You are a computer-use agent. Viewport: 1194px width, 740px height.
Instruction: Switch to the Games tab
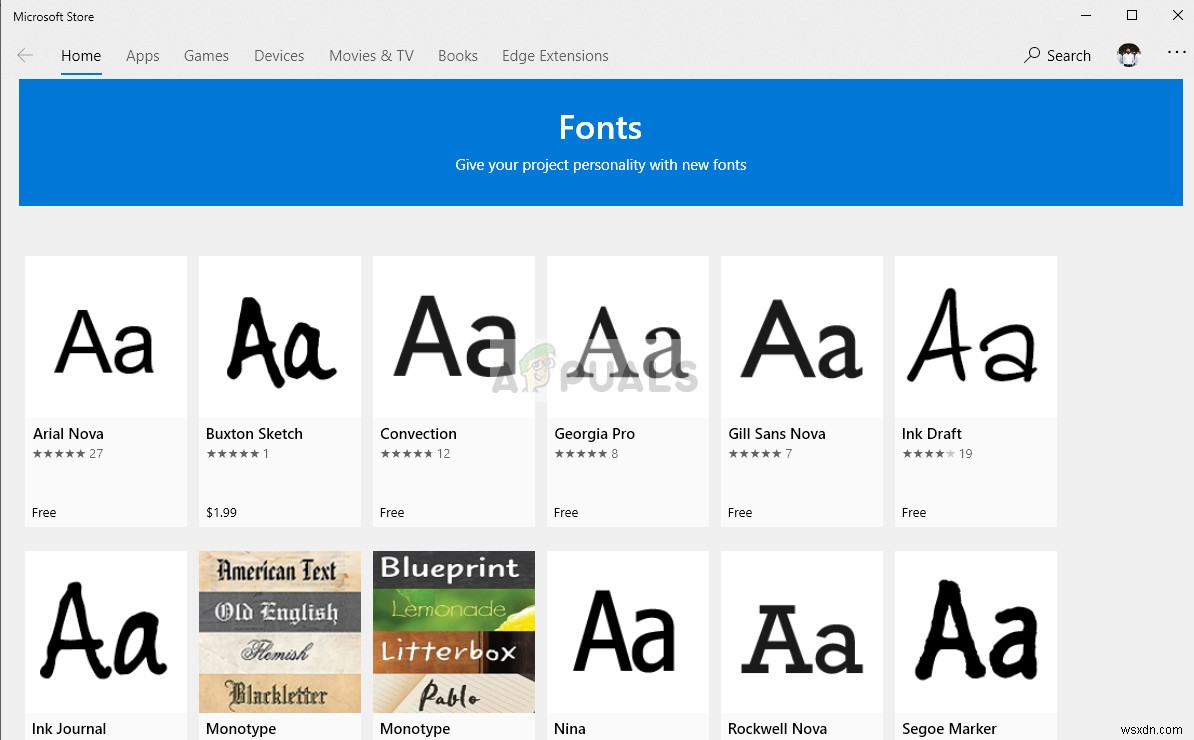(x=206, y=56)
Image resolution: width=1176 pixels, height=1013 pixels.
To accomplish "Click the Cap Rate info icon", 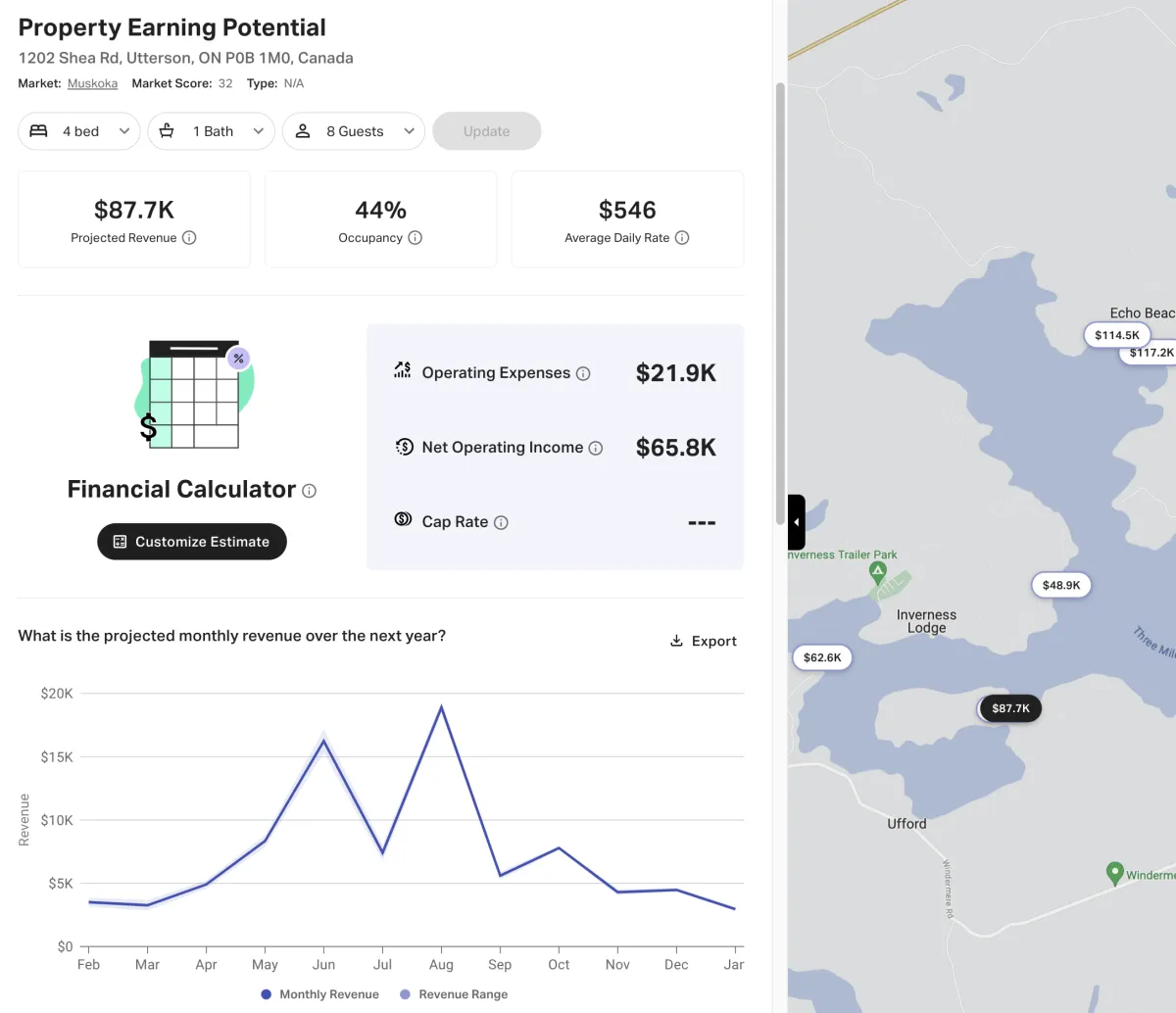I will [501, 522].
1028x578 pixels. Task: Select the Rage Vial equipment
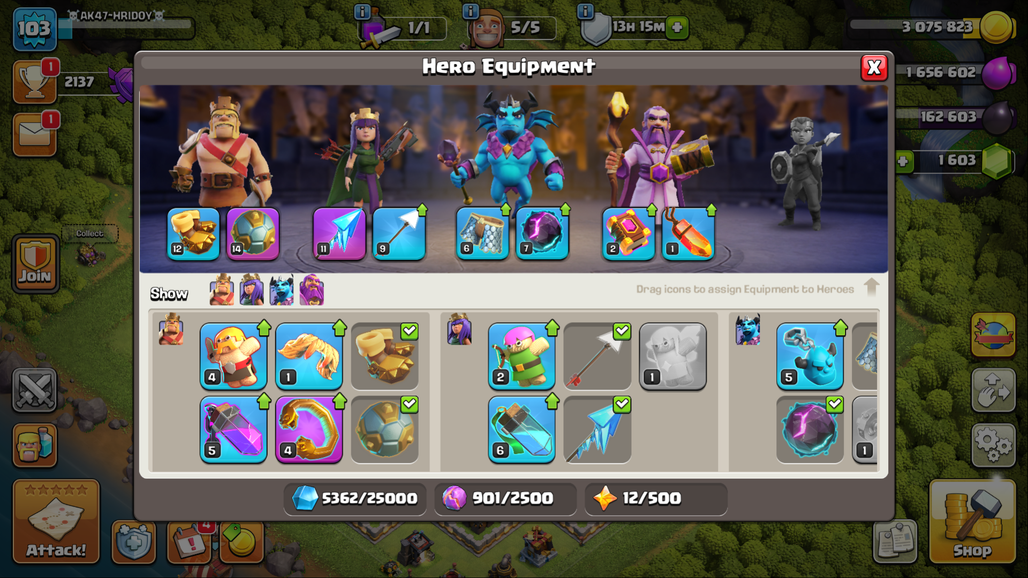pyautogui.click(x=233, y=430)
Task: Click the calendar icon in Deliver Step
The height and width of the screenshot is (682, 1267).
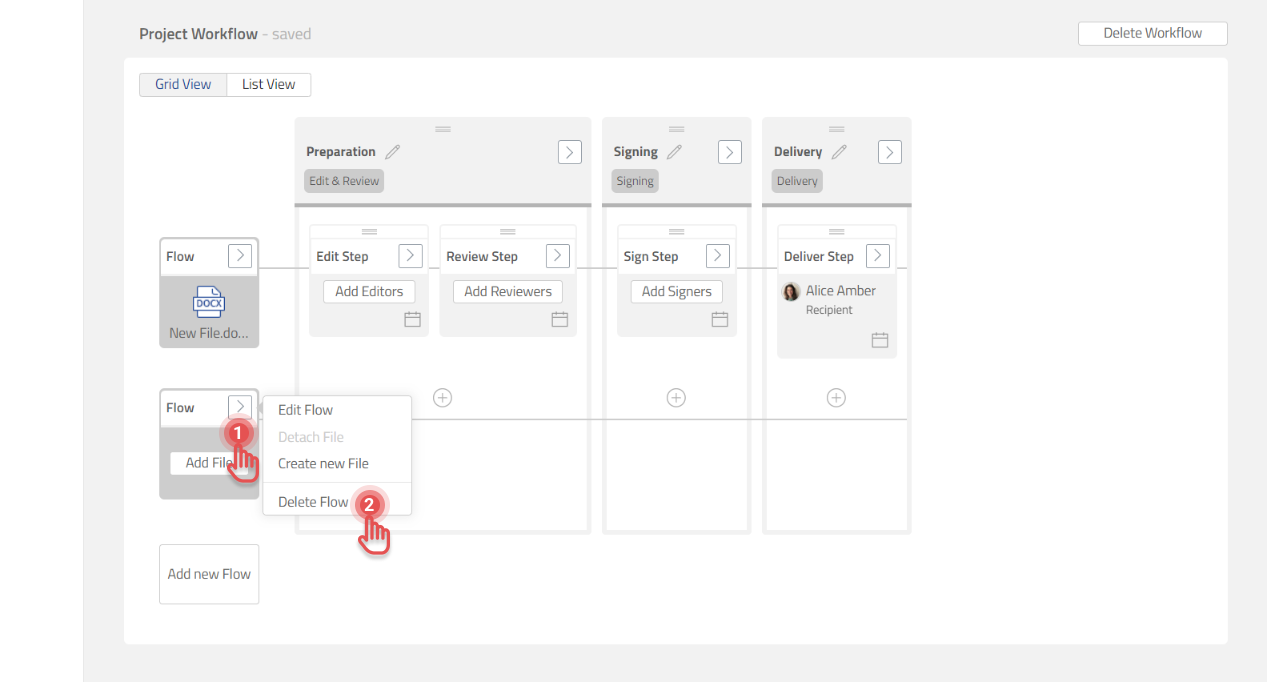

----------

» **WHAT YOU WILL DO**:
The word to find is "height". Copy every line of the records that holds it.

» **OUTPUT FOR THIS EXERCISE**:
You are a computer-use agent. Viewport: 1194px width, 740px height.
Image resolution: width=1176 pixels, height=1013 pixels.
The height and width of the screenshot is (682, 1267).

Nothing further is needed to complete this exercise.